This is a lot of why I became a leftist. It was by gradually realizing that for certain goods and services such as health care and education, the government can often offer better and cheaper services. Sometimes incentives in particular types of market become such that they encourage higher prices and worse actual quality.
One has seen examples of this in e.g. Sweden where the privatization of the school system led to a competition where schools cut in resources directed towards improving quality of teaching and direct funds towards things which make the school "look" good, such as flashy laptops, nicer lookig rooms etc.
I suspect similar things have happened at American universities where more and more money has gone into sport stadiums and other things of only peripheral relevance to the quality of teaching.
But I think you cannot entirely get away from ideologial consideration.
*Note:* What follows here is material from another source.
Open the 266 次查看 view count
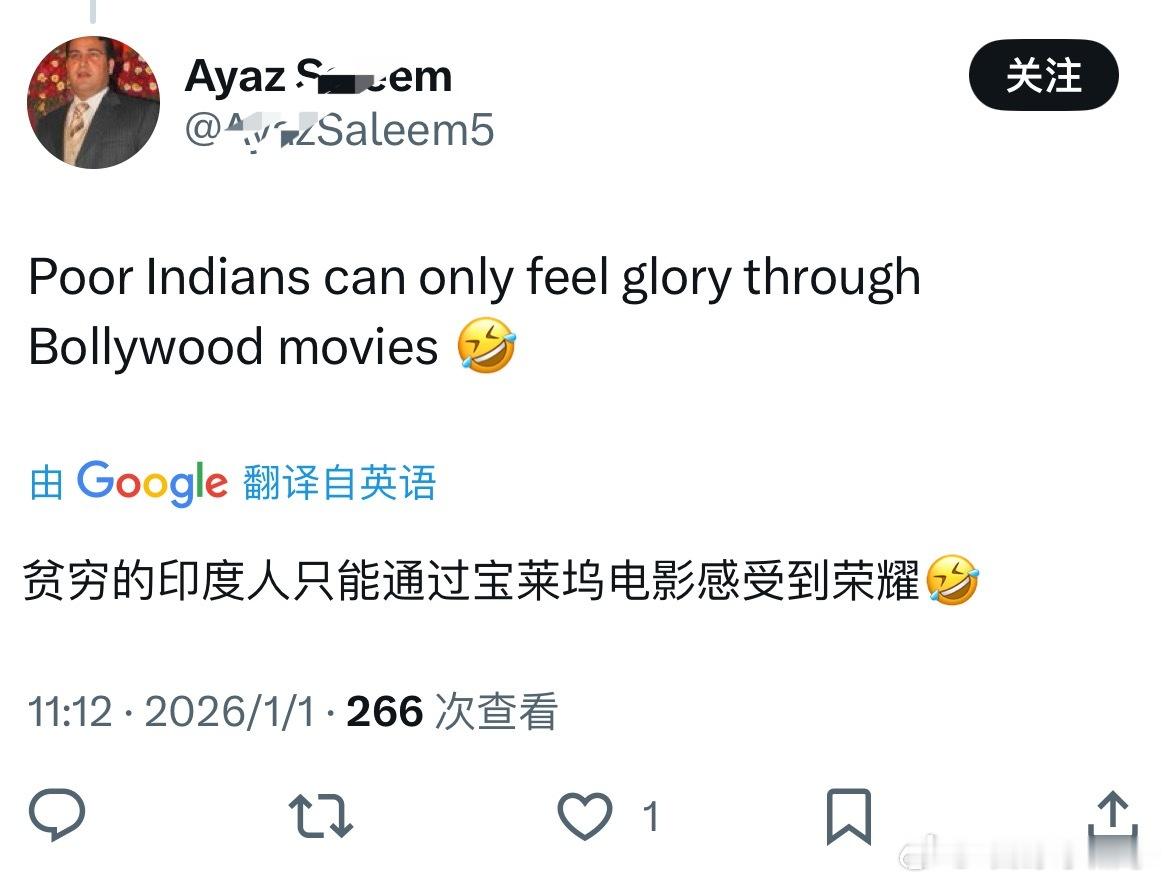The image size is (1169, 882). click(x=452, y=711)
E.g. if I am a top earner then seen from my selfish perspective it will be cheaper for me to pay for private health care than to pay tax payer funded health care. It is the country as a whole which benefits from tax payer funded health care, not so much the affluent class.
But if I prescribe to the ideology that health care should be a universal right, then I migh favor it still even if I personally don't 'benefit from it.
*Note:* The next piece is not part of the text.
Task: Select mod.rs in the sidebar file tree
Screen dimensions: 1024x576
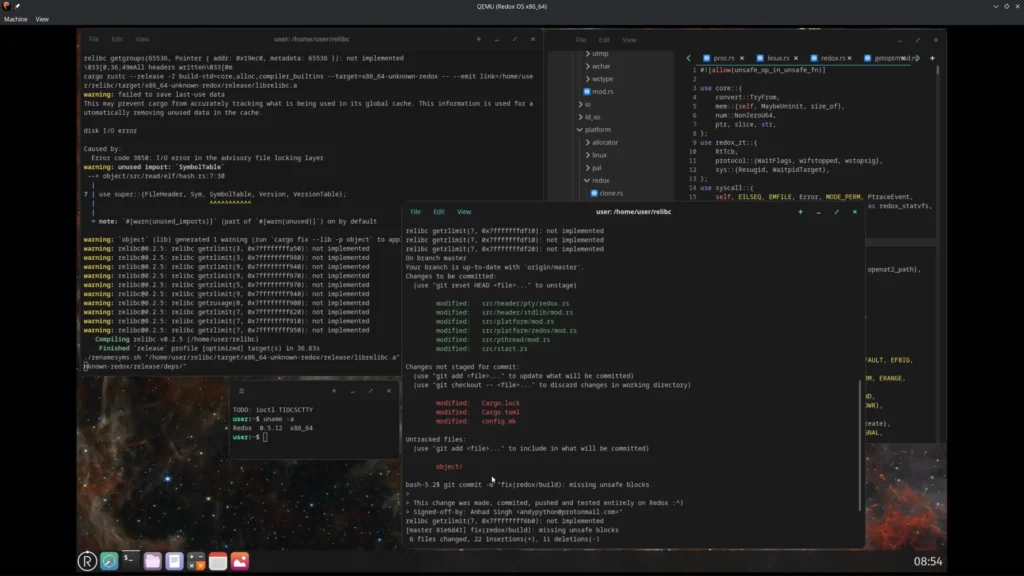Action: [x=601, y=92]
Although I can see many ways to sell universal health care to people who are only motivated by selfish considerations:
1. You can point out that if you are unlucky and get poor in the future, you are still secured health care.
2. Public health care will avoid the problem that you are seen as a money bag by for-profit health care. One can point to statistics about the US showing massive overtreatment of the affluent. People getting invasive surgery they don't actually need. A demonstration of why health care should not be strongly motivated by a profit incentive.